Located in the West Africa’s Sudano-Sahelian region, Senegal features among the world’s Least Developed Countries and qualified for the Highly Indebted Poor Country Initiative in April 2004. The country is characterized by a rapid growth in population (2.6% per annum) and a high proportion of young people: 58% of the population is under 25. The total fertility rate, pulled by a relatively high demand of children and a low contraceptive prevalence (12% among married women of reproductive age), remains high at 5 children per woman[i]. Senegal is also the country with the one of the highest unmet need for family planning services in the West Africa region (29.4%).

It is argued that – Meeting the unmet need for family planning – can reduce population growth and make achieving the Millennium Development Goals (MDGs) more affordable in developing countries, in addition to directly contributing to the goals of reducing child mortality and improving maternal health.

Senegal may be one step closer to achieving this target, thanks to new results from the MLE Senegal baseline survey APHRC conducted in joint collaboration with The University of North Carolina (UNC-CPC), as a part of The Senegalese Urban Health Initiative (l’Initiative Sénégalaise de Santé Urbaine (ISSU)).
What is The Senegalese Urban Health Initiative (ISSU) plan?The ISSU’s plan (2010-2014) is to implement specific programs as part of a pilot project to show how using innovative approaches based on quality health care delivery in the public and private sectors, as well as demand creation and advocacy efforts, can significantly increase the use of modern family planning (FP) methods by the urban poor in francophone Africa. The larger project goals are to improve the quality of life of the urban poor across Senegal through the increased access, quality and use of family planning services.

Step One: Identify the priority areas for interventions

The baseline survey conducted by The University of North Carolina (UNC-CPC) and APHRC identified several priority areas for project interventions that will greatly help for the ISSU work plan (see full report here). These priority areas include:

– Strengthening and scaling interventions that improve FP services (both quality and integration): By allocating additional resources to these interventions it is expected that more providers will be able to offer quality FP products and services throughout the health system.
–  Focusing FP communication on spacing messages: Research in the six cities has shown that unmet need for spacing is greater than unmet need for limiting births.
– Exploring the role of pharmacies in the provision of FP methods: Although Senegalese law limits the sale of contraceptives to those who have a prescription; the development of the private sector (especially pharmacies) is a priority to expand access.
– Reducing barriers to the adoption of FP: Pervasive myths and misperceptions about FP and contraceptives must be addressed, and potential users must be provided accurate information on FP and feel that products are reliable and safe.
– Seeking the public endorsement of FP by religious leaders: Although very few people mentioned religious interdictions as part of the reasons for not using FP, Islam is a major influence on Senegalese social and cultural environment, and religious leaders need to be involved so that they can provide accurate information on FP to their followers.

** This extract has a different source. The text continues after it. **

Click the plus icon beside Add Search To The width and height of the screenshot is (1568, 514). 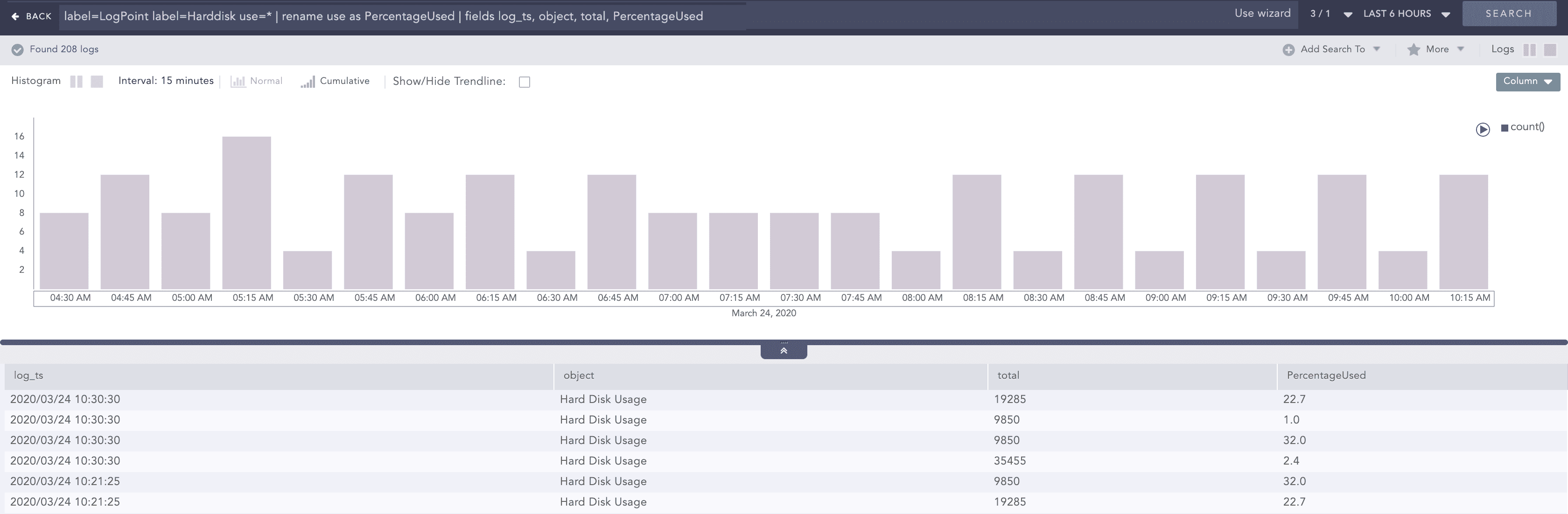point(1289,49)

These important findings were shared and discussed during a national conference held in Dakar on May 16, 2012. The event was presided over by Mame Abdoulaye Guèye, “Directeur de Cabinet” of the Senegalese Minister of Health and Social Action.

Step Two: The Way Forward

Anchored in the results from the MLE baseline survey, strategic supply- and demand-oriented activities will be intensively carried on in four cities in the coming days (Dakar, Guédiawaye, Pikine and Mbao) for a period of about one year.

The demand side activities will focus on making significant advances in increasing the social and cultural acceptability of family planning within the community. The project will use both interpersonal, and mid and mass media channels to provide tailored information to a variety of audiences.

The supply side activities will focus on ensuring quality family planning services are available at multiple points in the focus cities. Services should be accessible to poor populations and available when clients want them. A key factor in the provision of quality services is the availability of a woman’s method of choice.

The advocacy activities will focus on using available research to influence decision-makers to—not only understand the benefits of family planning—but also act on and own the approaches. The project will provide decision-makers with the opportunity to become family planning advocates and provide them with the tools necessary to consistently and accurately talk about family planning options.